[Dataset excerpts]
++++++++++++++++++++

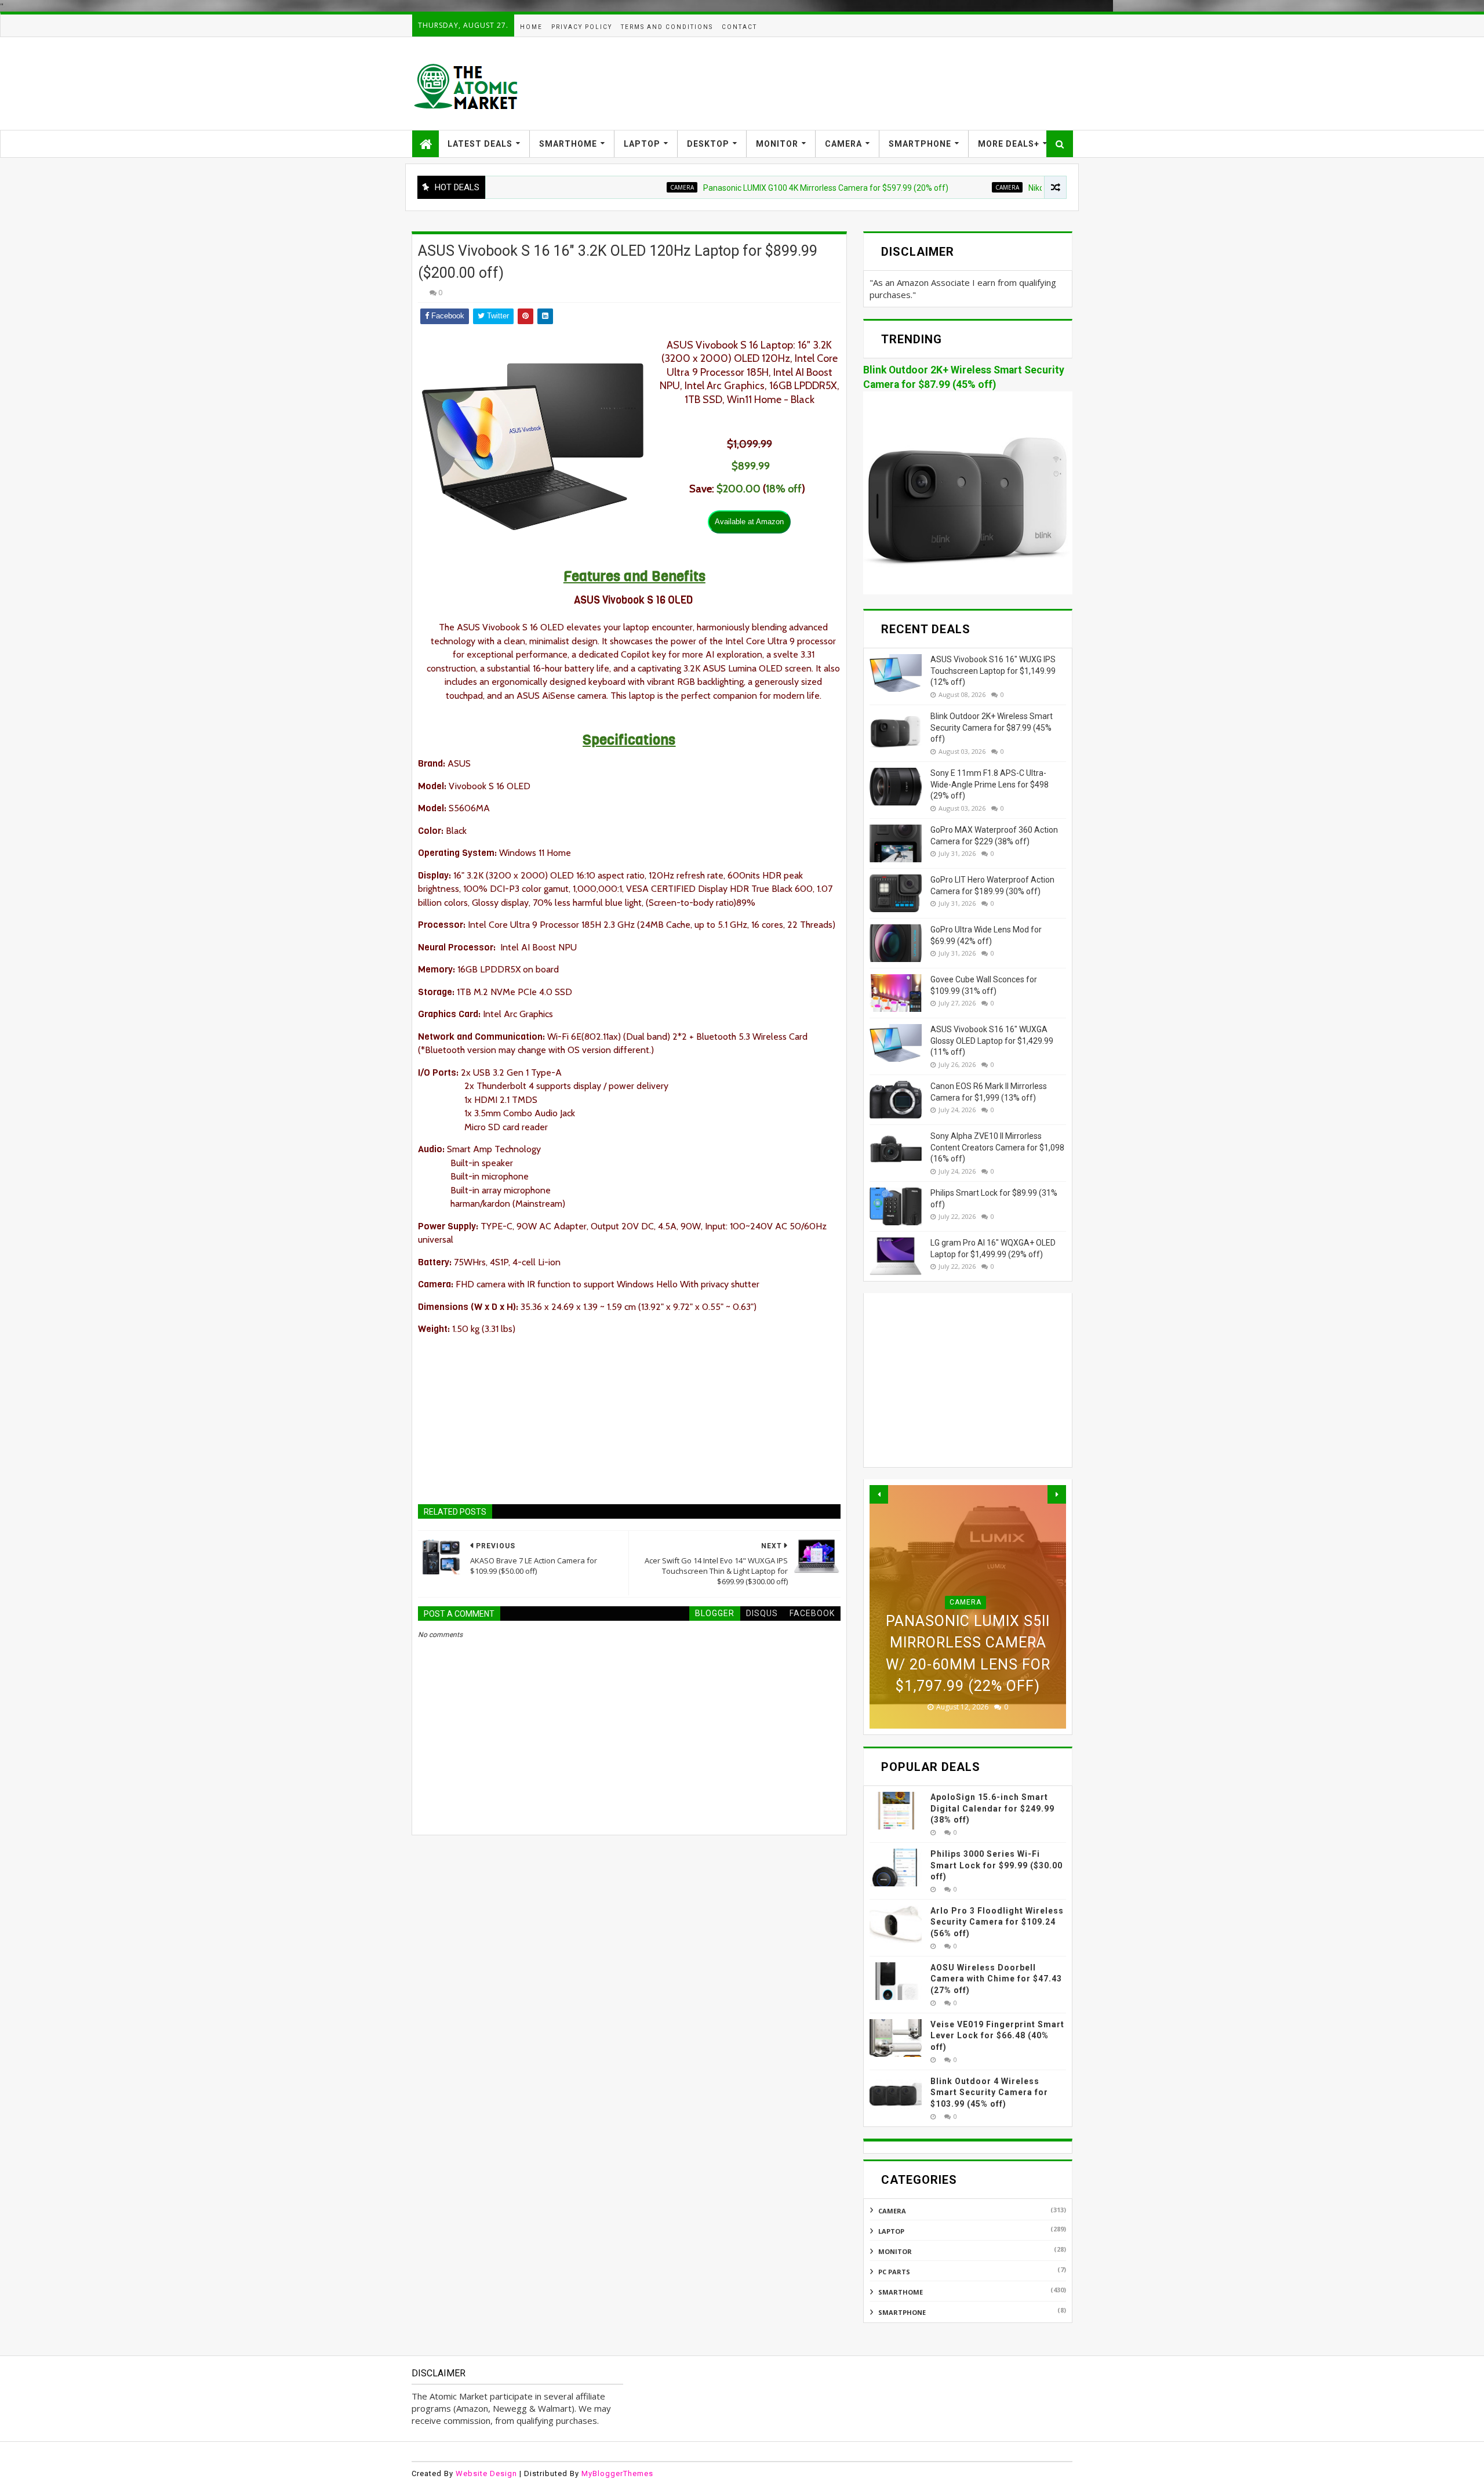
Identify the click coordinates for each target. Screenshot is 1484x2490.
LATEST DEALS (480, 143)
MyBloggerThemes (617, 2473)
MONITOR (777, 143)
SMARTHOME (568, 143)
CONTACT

++++++++++++++++++++

**PROBLEM STATEMENT:**
Exactly as they appear above, print all the lines, but not the pictures.

**RESPONSE FOR THIS EXERCISE:**
Identify the click coordinates for each target. Screenshot is 1484x2490.
LATEST DEALS (480, 143)
MyBloggerThemes (617, 2473)
MONITOR (777, 143)
SMARTHOME (568, 143)
CONTACT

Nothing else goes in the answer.